Такое философское и обостренно-гуманистическое укрупнение, казалось бы, самых простых фактов и про­исшествий очень привлекало К. Чорного.

Однако было в восприятии Достоевским и Чорным своей современности, так же как и истории, что-то прямо противоположное.

Для Достоевского его современность — только нача­ло. Начало кризиса, который угрожает моральной катастрофой человечеству, если человек не найдет путь к гармонии с самим собой и миром.

Для Чорного тридцатых годов его современность — результат, завершение. Результат исторического дви­жения, если еще не к гармонии, то к ее началу.

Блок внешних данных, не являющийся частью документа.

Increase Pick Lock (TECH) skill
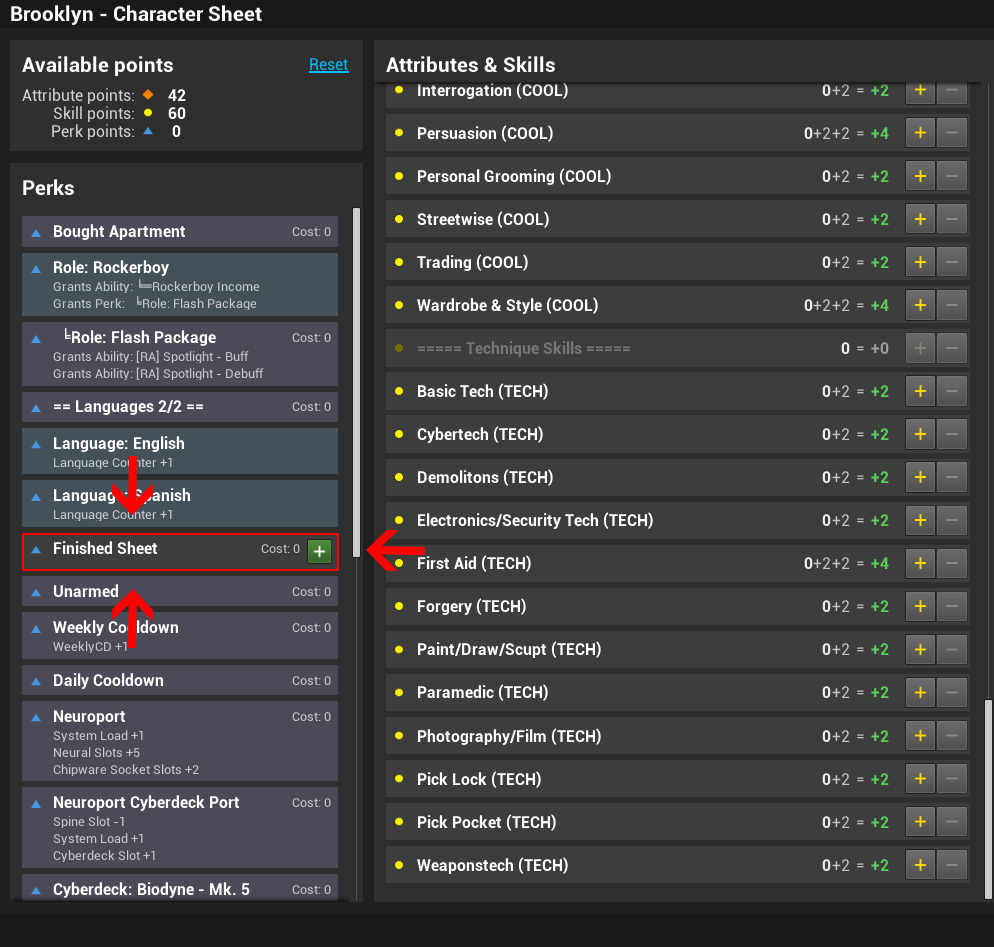The image size is (994, 947). coord(920,779)
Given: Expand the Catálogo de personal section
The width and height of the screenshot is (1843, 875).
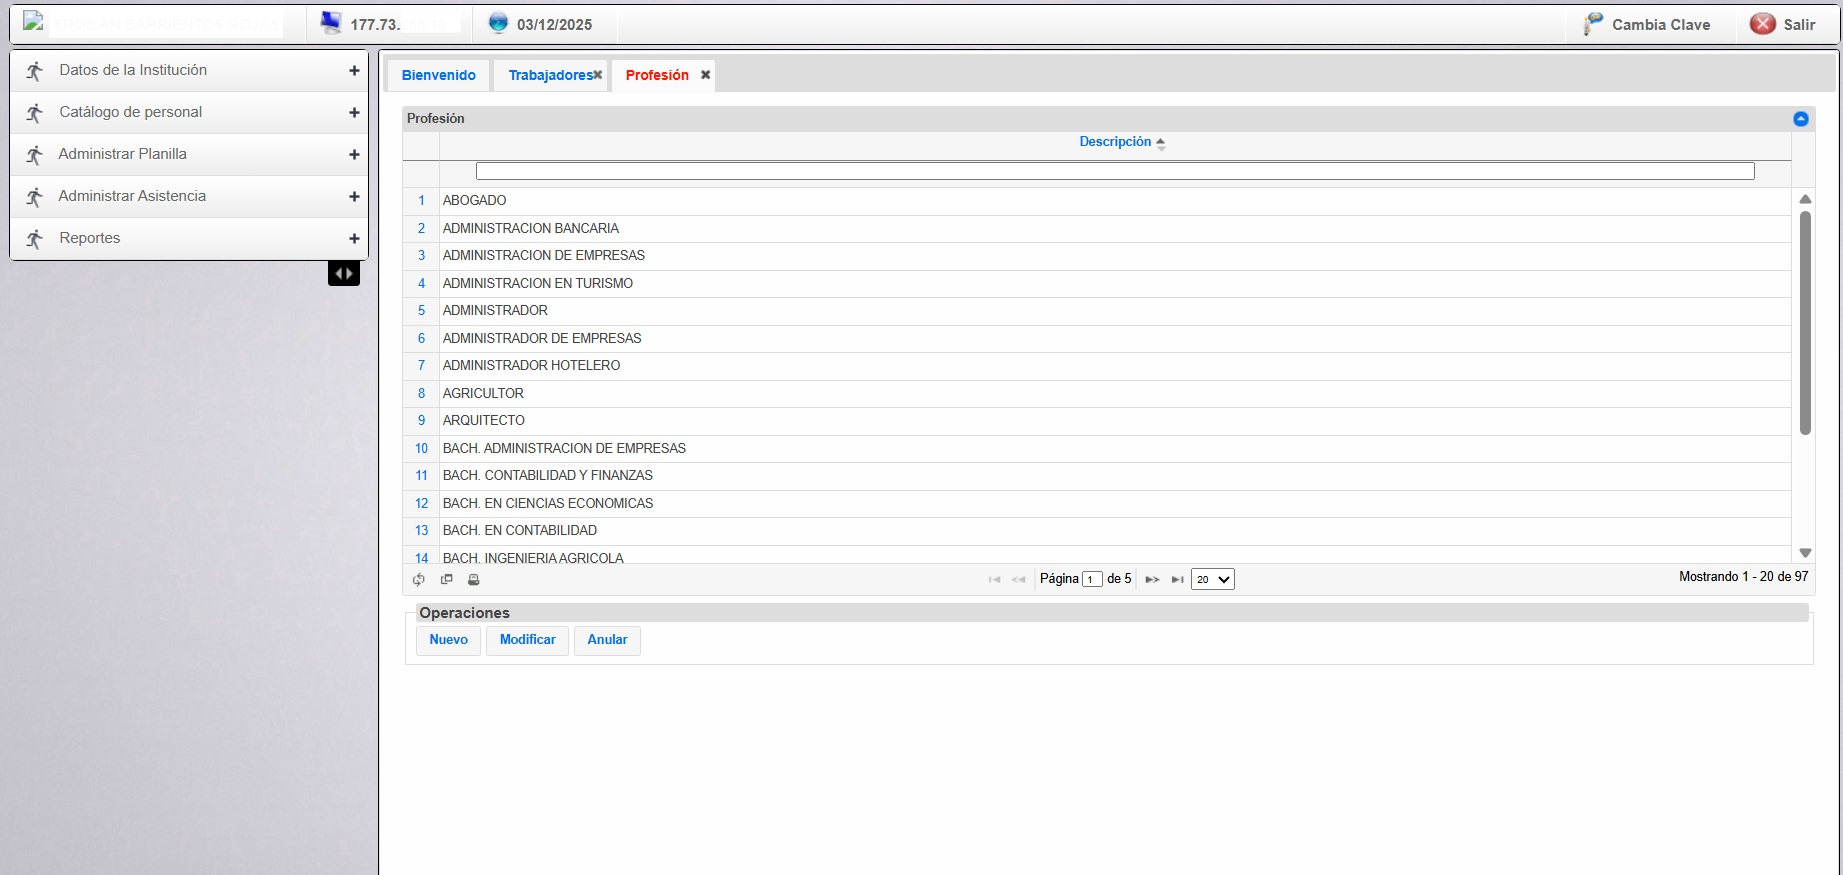Looking at the screenshot, I should point(354,113).
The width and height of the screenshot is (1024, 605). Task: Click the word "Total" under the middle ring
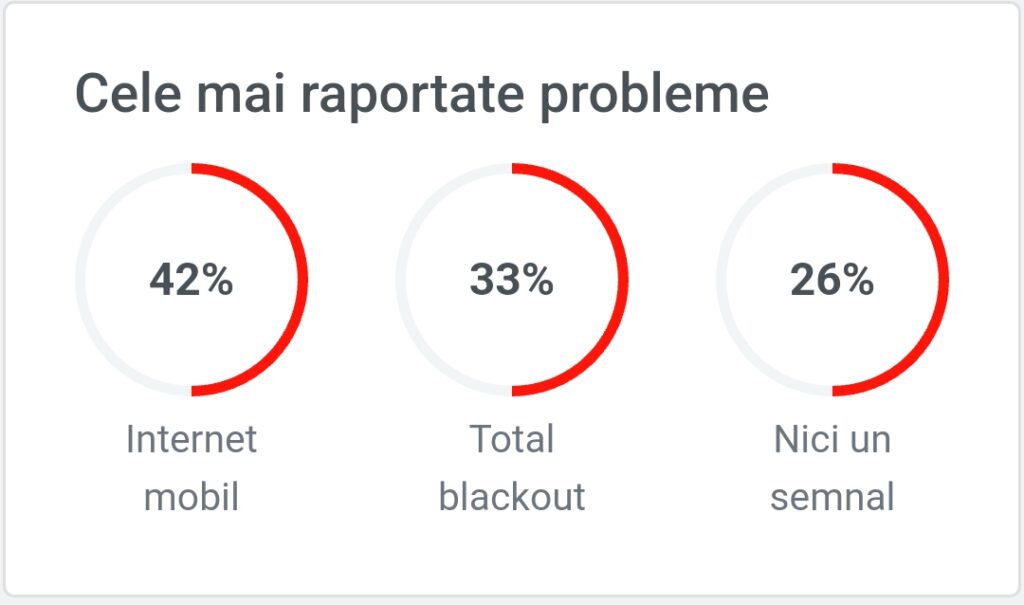tap(512, 438)
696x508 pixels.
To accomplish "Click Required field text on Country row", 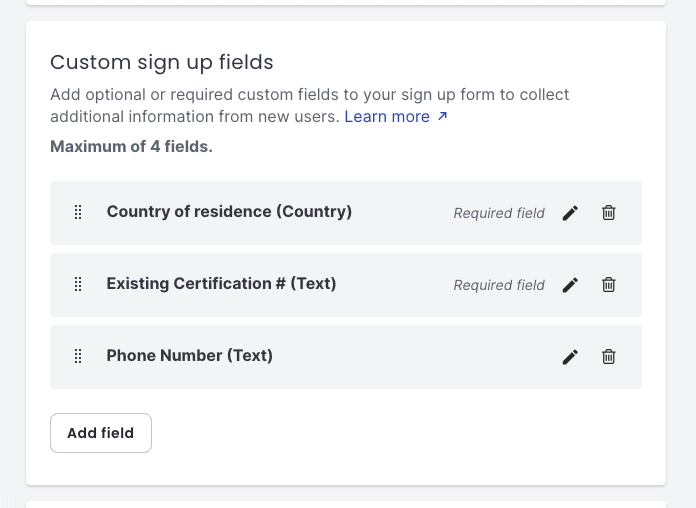I will point(499,213).
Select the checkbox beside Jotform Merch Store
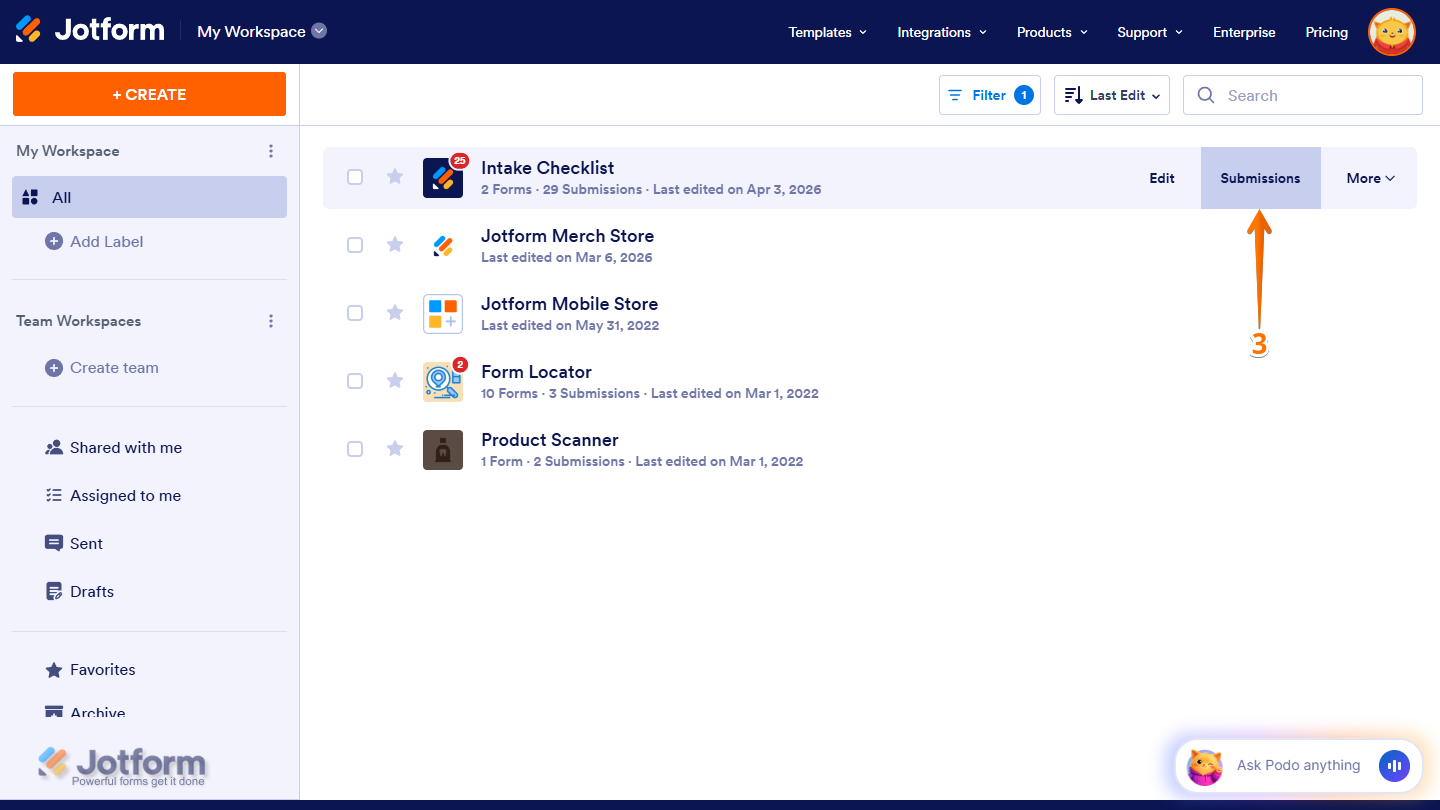1440x810 pixels. pyautogui.click(x=355, y=245)
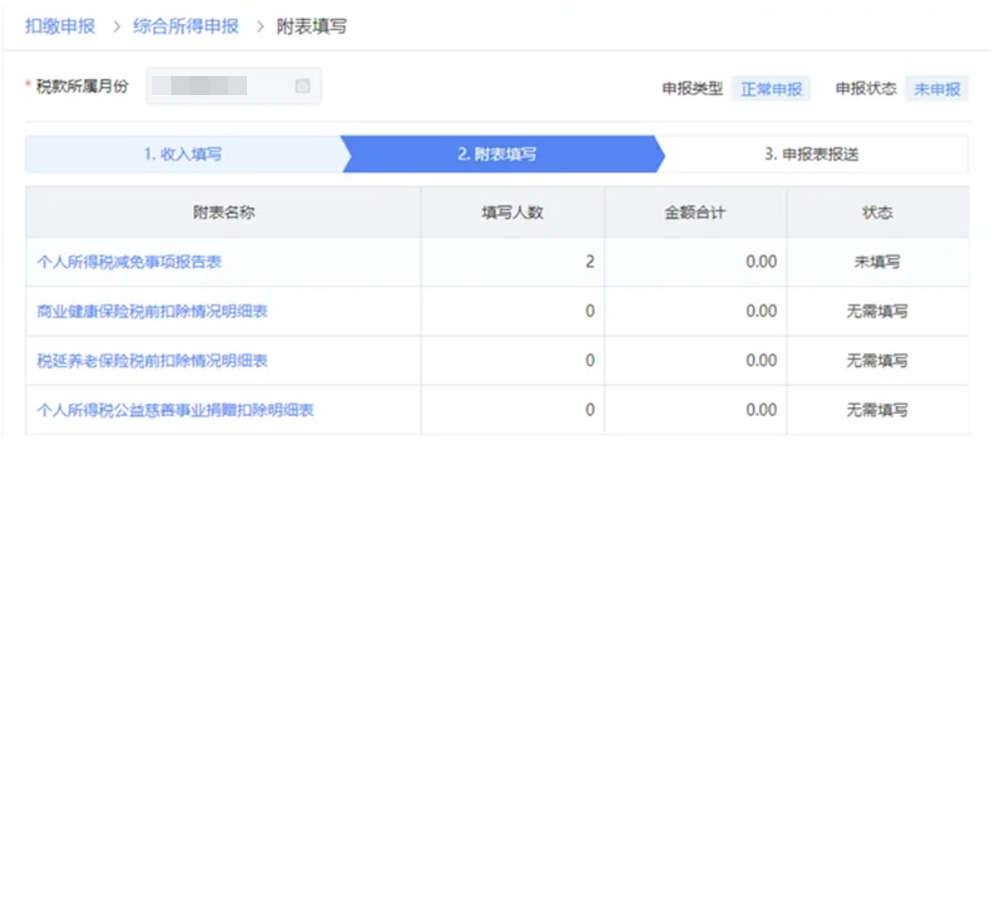Click the 正常申报 type tag

point(770,89)
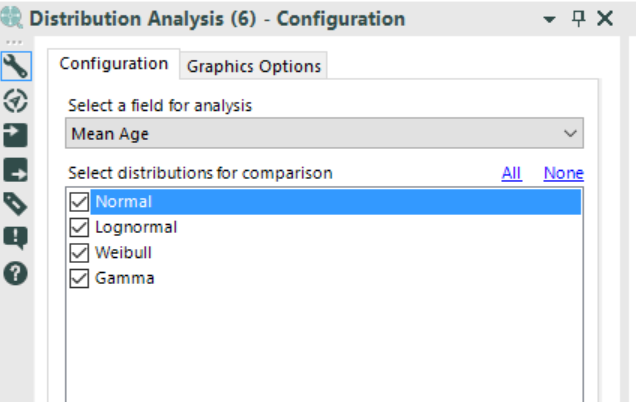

И не удивительно, что, стремясь рассказать о своей современности, К. Чорный рассказал не столько о ней, сколько о движении истории (и людей и судеб) к этой современности. Так как истоки главных конфликтов, движения, борьбы — там, в прошлом.

Тут же, в наши дни,— решение извечных проблем, рождение гармонии.

Именно так построено большинство романов и пове­стей К. Чорного. История, ее дыхание, ее краски и соки очень обогащают произведения К. Чорного тридца­тых — сороковых годов. Но когда К. Чорный переходил к показу самой современности, случались и художе­ственные потери.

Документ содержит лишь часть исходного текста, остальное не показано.